I write the articles on Wiki myself. Pure objectivity…

SG1:

“Sorry mat4 but you’ll need to check your facts. In ’84, Mac beat Lendl and his graphite racket at the USO and was very close to beating Lendl on clay as well.

As for Sampras, I doubt that Luxilon existed in 2002 and even if it did, it wasn’t around long enough for you to conclude that he couldn’t survive in an era with it. Sampras was for from his best in the 2000′s.”

Luxilon strings exist in tennis since 1994. Guga used them to win his first FO. I checked my facts, so sorry.

In 1984, JMac used the Dunlop Max 200G, a graphite racquet. I checked this fact too, so sorry once again.

Why don’t YOU check your facts?


mat4 Says:

SG1:

“I think Mac’s game unraveled for personal reasons.”

Of course, everybody knows this. It had an impact, in 1985 and 1986 perhaps.


mat4 Says:

@SG1:

“In 30 years from now, no one will care how many WTF’s Federer, Nadal and Djokovic have.”

How do you know this? In the seventies, nobody cared about how many slams a great player had. Things change. It is just your opinion.

Tennis has changed every ten years. The only thing that doesn’t change is the prestige of Wimbledon. I can imagine at least ten ways tennis could change in the following decades, the way it already has changed in the previous years.

The difference between you and I is that I try to write about facts, and you write an opinion. It is not the same thing.


NK Says:

“In 30 years from now, no one will care how many WTFs Federer, Nadal and Djokovic have.”

True, but for the top players qualifying for WTF — and perhaps winning it — has always been the biggest goal next to winning the grand slams. It is the ultimate end-of-the-year exclamation point they would love to put on a great season.


skeezer Says:

“WTF titles won’t even make it to an after thought.”
This must be an oopsie.


Sandy Says:

Rf is the greatest tennis player the world has ever seen…i dnt hav the faintest idea why u ppl are not taking Rod Laver in the assessment..he is undoubtedly the second best in the game,not rafa or sampras..


Daniel Says:

Actually if we think about it, Masters already has more relevance as we mention t time and again as they are more established now. And we all know how many the top dogs have. So as Year End #1 and other records.

Slams are most used to compare with past champions, when you increase the range, so in this way SG is right, as of now.

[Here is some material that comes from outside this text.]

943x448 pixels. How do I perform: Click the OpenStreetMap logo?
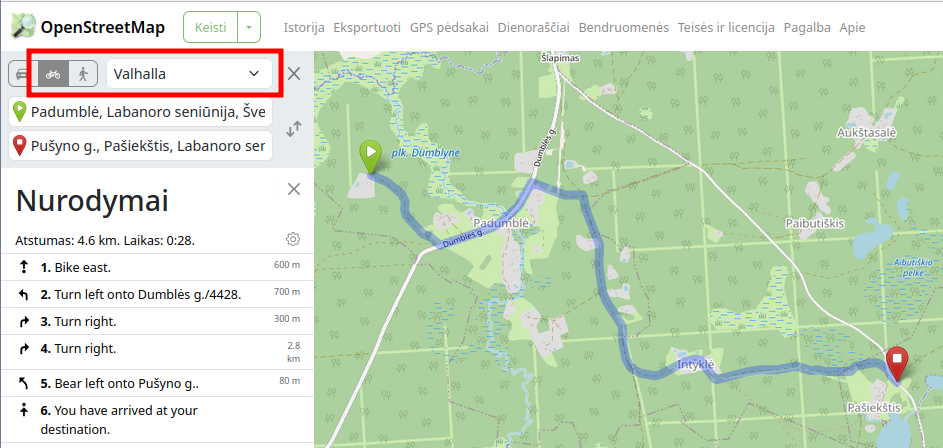coord(88,27)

Regarding the Nadal could be a great champion in pass time due to his mentality I don’t agree completely. He is only able to be the super force he is today mentally because technology and how he trust his game and what he can do in today’s condition allow him to. If he weren’t able to defend the same way he may not be able to create that aura that Nadal will run you down and defend everything back forcing you to make an error. Which essentially is the core of his game. Work with percentages, not miss and what the other guys mistake.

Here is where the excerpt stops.